- Directed by: Hagop Goudsouzian
- Written by: Hagop Goudsouzian Georgette Duchaine
- Produced by: Yves Bisaillon
- Narrated by: Hagop Goudsouzian
- Cinematography: Alberto Feio
- Edited by: André Corriveau
- Music by: Ararat Petrossian
- Production company: National Film Board of Canada
- Release date: 2004;
- Running time: 81 minutes
- Country: Canada
- Language: French

= My Son Shall Be Armenian =

My Son Shall Be Armenian (Original French title: Mon fils sera arménien) is a 2004 Canadian documentary by Hagop Goudsouzian, who travels to Armenia and Syria with five other members of Montreal's Armenian community who lost relatives in the Armenian genocide, to speak with survivors.

In Syria, Goudsouzian films in Deir ez-Zor, where thousands of Armenians were marched to death. In one scene, he scrapes the soil around a church and discovers the remains of what appears to be a mass grave, scooping up bones, a wedding ring and a bullet. In Armenia, Goudsouzian visits villages that had been renamed for former settlements, finding elders who recount what had occurred to their parents and siblings.

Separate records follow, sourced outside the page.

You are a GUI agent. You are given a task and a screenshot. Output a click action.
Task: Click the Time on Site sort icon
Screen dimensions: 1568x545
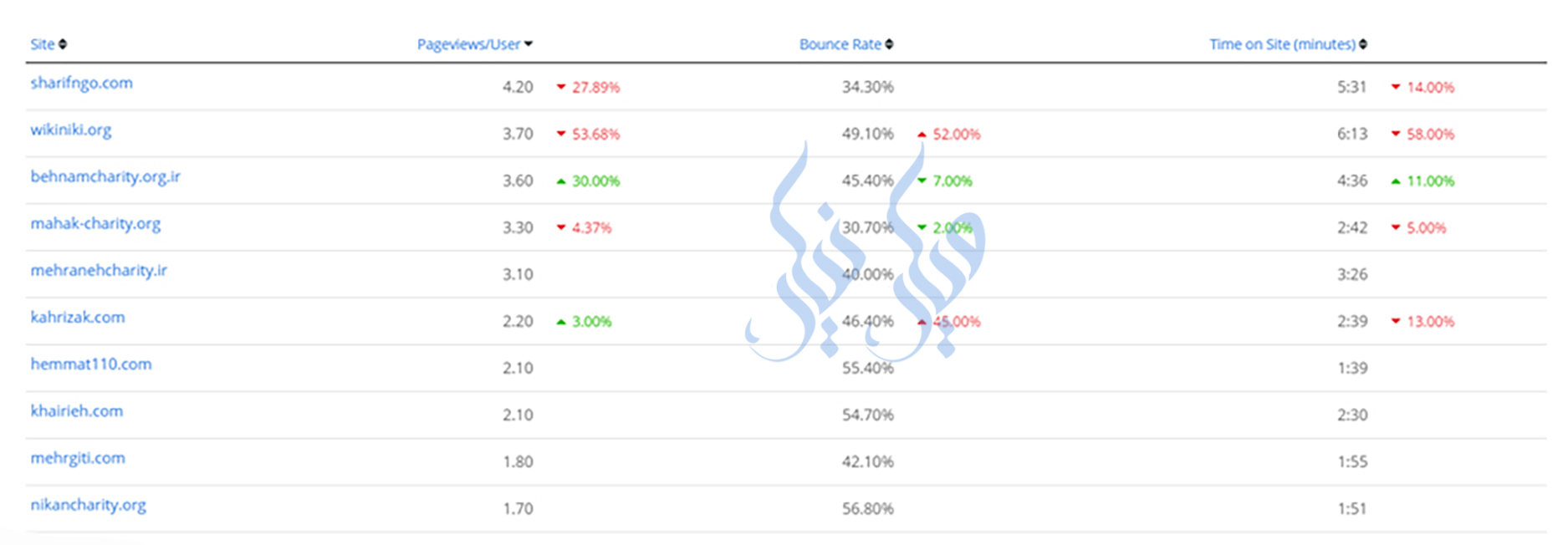tap(1363, 44)
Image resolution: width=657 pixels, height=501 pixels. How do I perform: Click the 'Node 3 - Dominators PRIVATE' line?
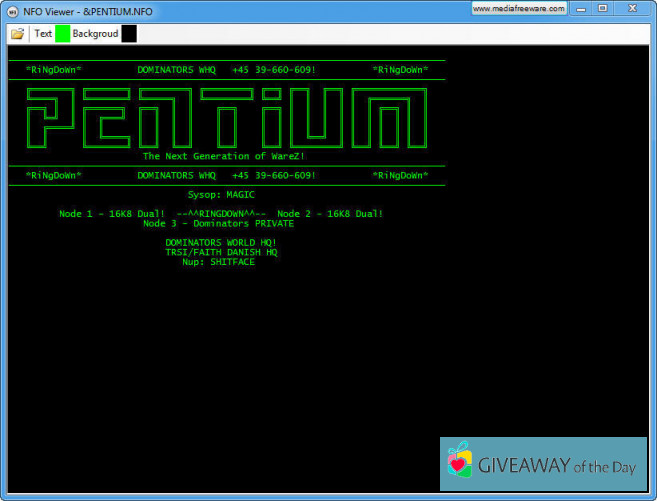218,223
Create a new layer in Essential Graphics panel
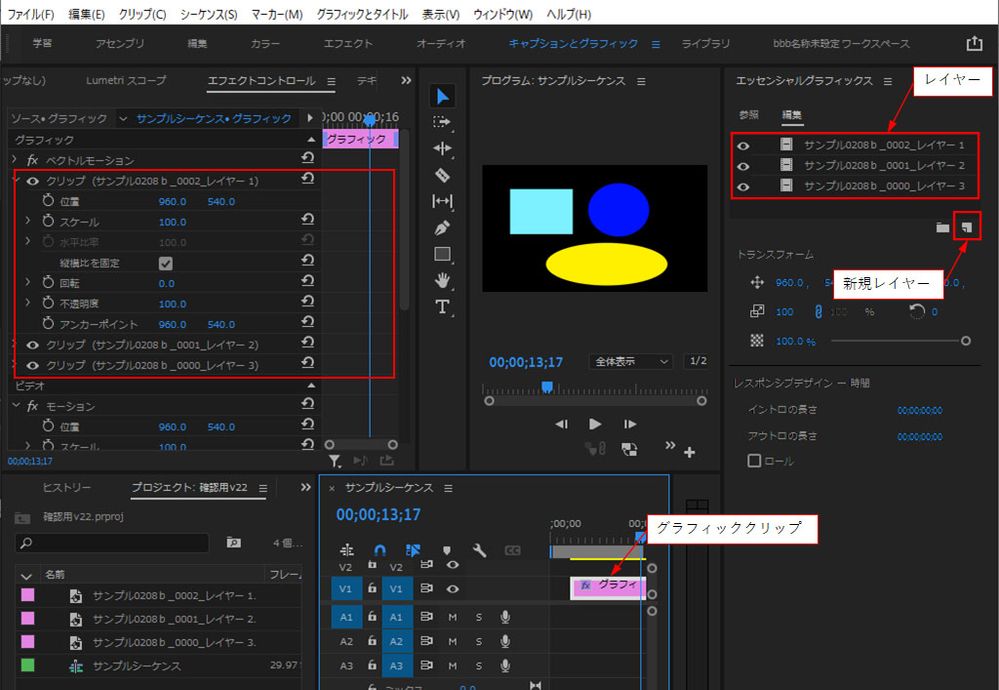Screen dimensions: 999x690 click(x=966, y=227)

My Son Shall Be Armenian incorporates archival photographs and footage from a Hollywood silent movie based on the accounts of one survivor who escaped to the United States during the genocide. Participants in the film include Canadian artist Lousnak and TV host Patrick Masbourian.

My Son Shall Be Armenian was produced in French by the National Film Board of Canada.